Isso não encerrou a discussão que colocou Portinari num movimento pendular entre sua brasilidade sincera e a ligação umbilical com a pintura italiana – afinal, tratava-se de um descendente de camponeses vindos da Itália, que se estabeleceram numa fazenda de café perto de Brodósqui. O próprio Portinari, a respeito, dizia que, apesar de ter o sangue da gente de Florença, sentia-se como um caipira. Esse conflito teria provocado, segundo a crítica, uma certa incoerência de estilo que colocaria em dúvida a modernidade de Portinari – o que seu amigo e biógrafo Antonio Callado considerava uma bobagem. Para ele, não havia conflito entre o conservador clássico e o inovador moderno. Era da natureza dual de Portinari essa oscilação.

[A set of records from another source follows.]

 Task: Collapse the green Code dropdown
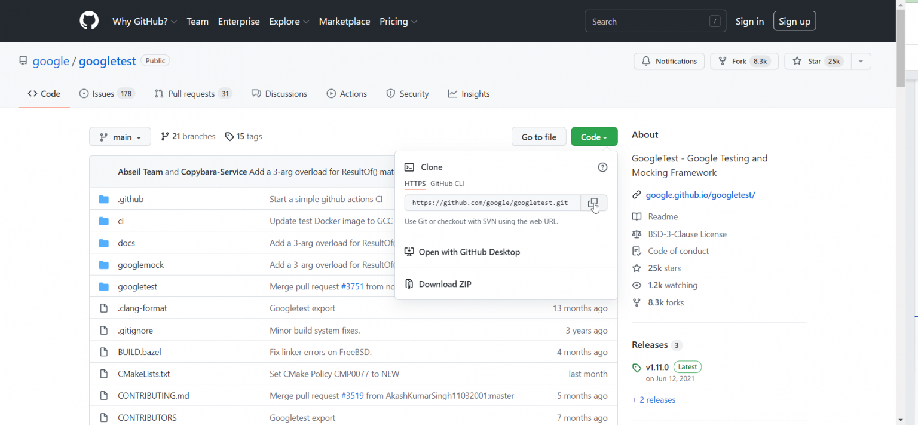[x=594, y=137]
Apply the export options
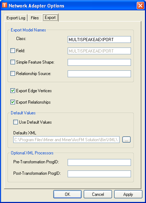 coord(128,194)
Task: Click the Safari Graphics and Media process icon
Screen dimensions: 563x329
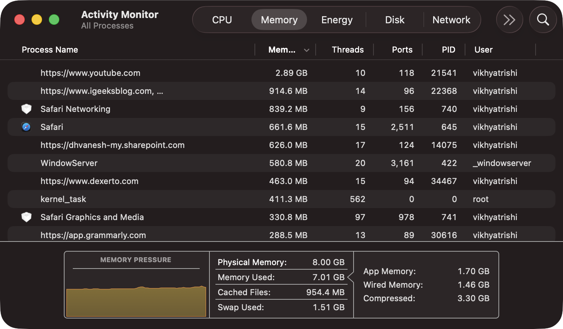Action: (26, 217)
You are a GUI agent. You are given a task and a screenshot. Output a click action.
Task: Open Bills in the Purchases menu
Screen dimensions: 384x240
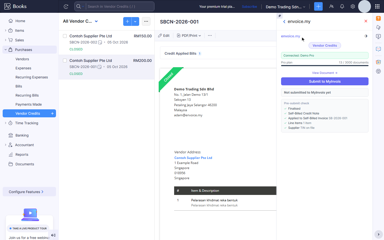(19, 86)
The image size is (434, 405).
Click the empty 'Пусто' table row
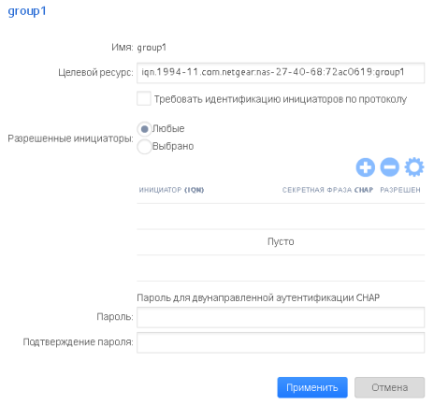tap(281, 241)
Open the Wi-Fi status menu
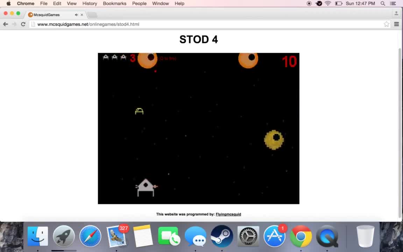Screen dimensions: 403x252 point(327,4)
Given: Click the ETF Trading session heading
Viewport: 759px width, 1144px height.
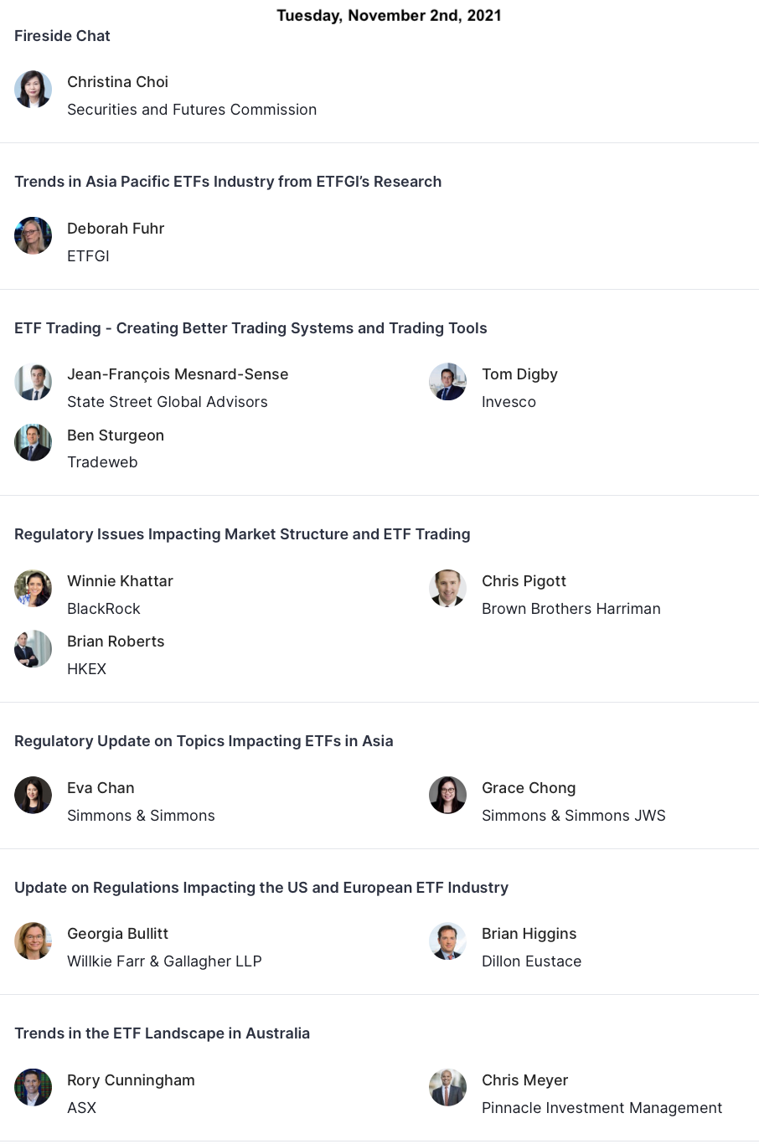Looking at the screenshot, I should point(250,328).
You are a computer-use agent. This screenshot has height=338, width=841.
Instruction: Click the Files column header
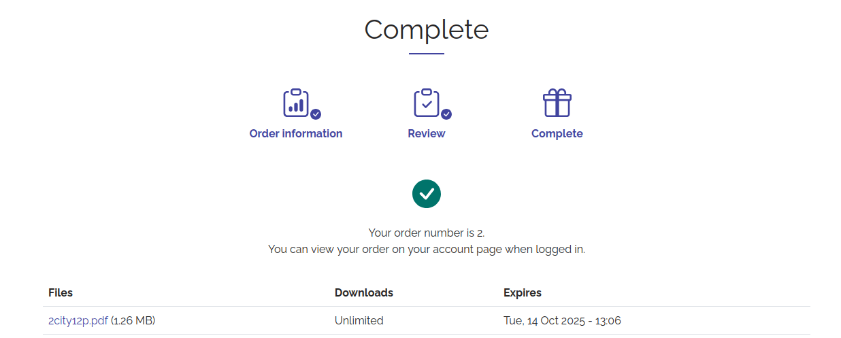point(61,292)
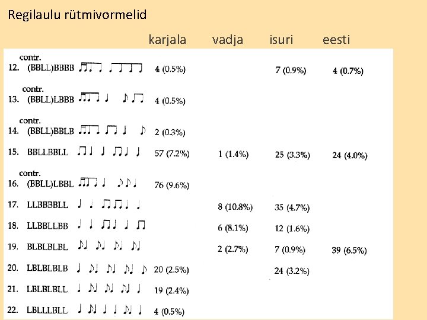This screenshot has width=427, height=320.
Task: Click the isuri value 24 (3.2%)
Action: pos(292,271)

Também por isso a curadora da mostra escolheu 1931 como o ponto de partida da exposição, que vai até 1944, ano da Exposição de Arte Moderna de Belo Horizonte e da ascensão internacional do pintor – ele ganha uma individual em Washington e a revista Time reproduz na capa sua tela Morro, hoje no acervo do MOMA. Da mesma década, a mostra paulistana traz pinturas em que Portinari revela igual intenção de se dedicar aos despossuídos, pintando cenas dos morros cariocas e reminiscências do meio rural de Brodósqui, especialmente crianças empinando pipas, além de espantalhos, enterros e carcaças de animais. Um quadros da época é a pintura As Moças de Arcozelo (1940), lírica obra expressionista com três moças em roupas domingueiras sentadas à beira da estrada. A paisagem de Arcozelo, cidade fluminense, é apenas sugerida em leves traços, destacando-se à esquerda um baú de folha de flandres pintado de azul. Mas a grande surpresa para o visitante é o óleo sobre madeira Flora e Fauna Brasileira (1934), ano em que Portinari defende que a pintura moderna “tende francamente para a pintura mural”, como a dos mexicanos. Essa é a prova mais evidente. As informações são do jornal O Estado de S. Paulo.